本次研究檢索了目前已發表的所有相關臨床試驗,發現既往只是小樣本研究,沒有檢索到 NBP 軟膠囊治療 AD 的多中心大樣本研究,也沒有明確的安慰劑對照研究。但多項臨床研究均初步證明了 NBP 軟膠囊能夠改善 AD 患者的認知功能,且具有良好的安全性。由于這些研究都是單中心小樣本量的研究,證據強度不足,因此有必要對相關研究進行系統評價,以提供更可靠的證據,服務于臨床。本研究結果顯示,常規治療(鹽酸多奈哌齊片或鹽酸美金剛片或銀杏葉提取物片)聯合 NBP 軟膠囊(200 mg/次,每日 3 次,口服),較單純常規治療獲益更多。以 MMSE 作為結局指標,治療 3~12 個月后 MMSE 平均改善值為 3.19 分,而治療 3 個月、6 個月及 1 年的組間差異分別為 3.15 分、2.62 分、4.45 分。可見,常規治療聯合 NBP 軟膠囊較常規治療具有更好的認知改善作用,在 3 個月時即顯示出組間差異,治療獲益可維持至少 1 年。但目前結果顯示聯合治療仍然只能達到癥狀性改善,沒有顯示出隨治療時間逐漸增大的獲益[25],故 NBP 軟膠囊能否真正延緩 AD 的疾病進展仍有待進一步研究證實。

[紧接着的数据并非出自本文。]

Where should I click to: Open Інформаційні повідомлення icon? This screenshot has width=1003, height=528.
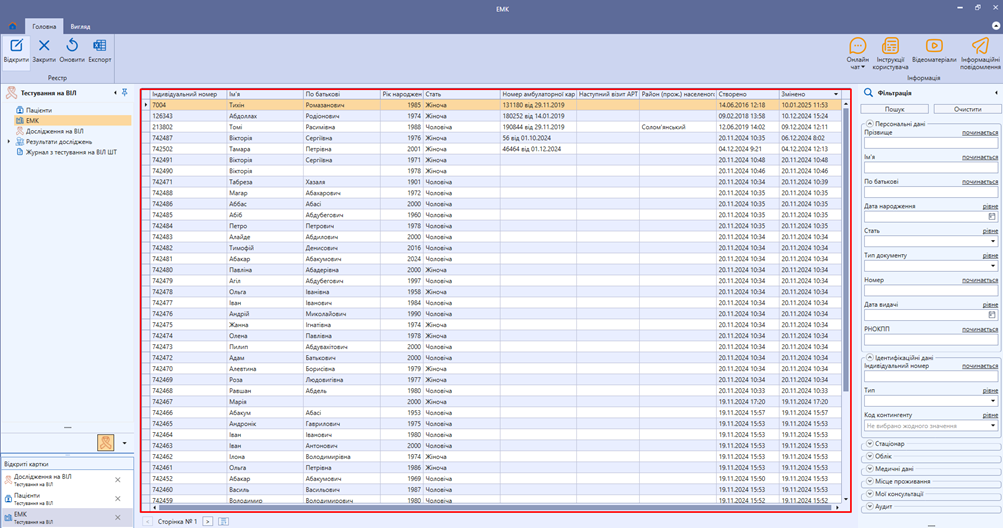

目前現有臨床試驗多采用認知功能指標判定 AD 治療療效,而認知獲益是否具有臨床重要性?通常認知獲益同時伴有日常生活能力改善,可認為治療具有臨床重要性,但由于納入研究的方法學限制,無法同時對 ADL 進行分析,僅從 MMSE 獲益不能認為治療效果具有臨床重要性。但在實踐中,在缺乏 ADL 佐證的情況下,可以根據 MMSE 的改變量大小幫助判斷。根據既往研究,MMSE 改變 1.4 分以上認為具有臨床重要性[26]。本研究提示聯合 NBP 軟膠囊治療后 MMSE 平均改善 3.19 分,因此我們認為這可看作一個明顯的臨床改善,具有臨床重要性。
本研究發現,本次納入患者平均基線 MMSE 為 15~20 分,納入患者以輕中度 AD 為主。而病情較重的患者聯合 NBP 軟膠囊治療是否能獲益不得而知,需要另外的研究。此外,納入研究使用多奈哌齊的劑量多為 5 mg/天,是一個相對的低劑量,目前 AD 治療的常規劑量通常是 10 mg/天。盡管多奈哌齊 10 mg/天時患者的不良反應有所增加,但目前認為多奈哌齊 10 mg/天有更好的臨床療效。因此,在多奈哌齊給予充分劑量后,NBP 軟膠囊聯合治療是否會有進一步的獲益空間仍需要進一步研究。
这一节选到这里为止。